EarlyStopping didn't interrupt the learning process because of a unstable validation loss. At about 35 epochs overfitting started but the model was still learning.
After the training the model was almost able to drive track 2 at a full 30mph. It was just cutting one corner a little too much. To fix this I recorded the corner again and fine-tuned the model by loading the pre-trained model and training it for another 2 epochs on just the data of the corner. After that the car was able to drive the second track flawlessly.
(YouTube Link)
To really explore what the NVIDIA model is capable of, I trained the model on ALL my recorded data from both tracks. I used the same setup to train as above. I used 17529 data points to generate 87645 images per epoch.
In the end the model was able to learn both tracks.

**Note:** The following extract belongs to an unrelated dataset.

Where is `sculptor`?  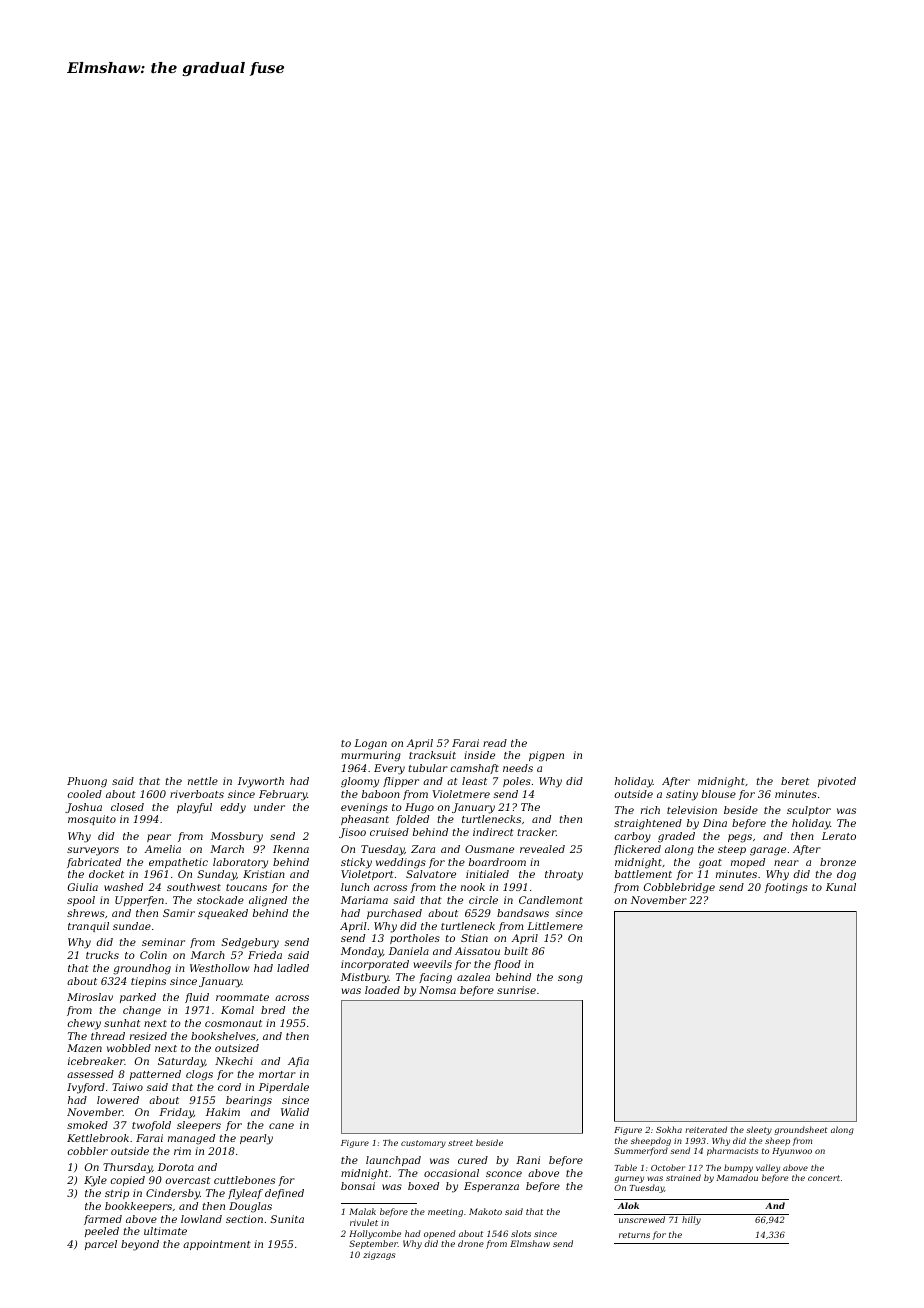
sculptor is located at coordinates (809, 811).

Interestingly the performance on track 2 was better than on track 1.
(YouTube Link)
- I was not able to generalize the learning enough for the car to drive on track 2 after only being trained on track 1. This suggest that the model is not generalizing very well. A more sophisticated augmentation may be able to drive the car on the second track even after never seeing it in training. But it may not be possible at all.
- Note that I was able to drive the vehicle on the first track after only training it on data from the second track, but with poor performance.
- Some tests with a smaller model on the first track would be interesting. It should be possible to drive track 1 with a way smaller model.
- Test with small datasets would be interesting to see if the model is able to learn track 1 from just one or even half a lap. This should be possible!
This was a fun project! It was very interesting to see what a deep neural network is capable of. I never programmed rules what a street looks like and that the car should stay on it. Nonetheless the model was able to learn the very complex track 2 and learned to drive the "racing line" around track 2 faster than I could. All was needed was data from 4 laps.
The project really showed the benefits of transfer learning, as I was able to fine-tune the model to go around one specific corner.
I learned how to use generators to be able to train on very large datasets.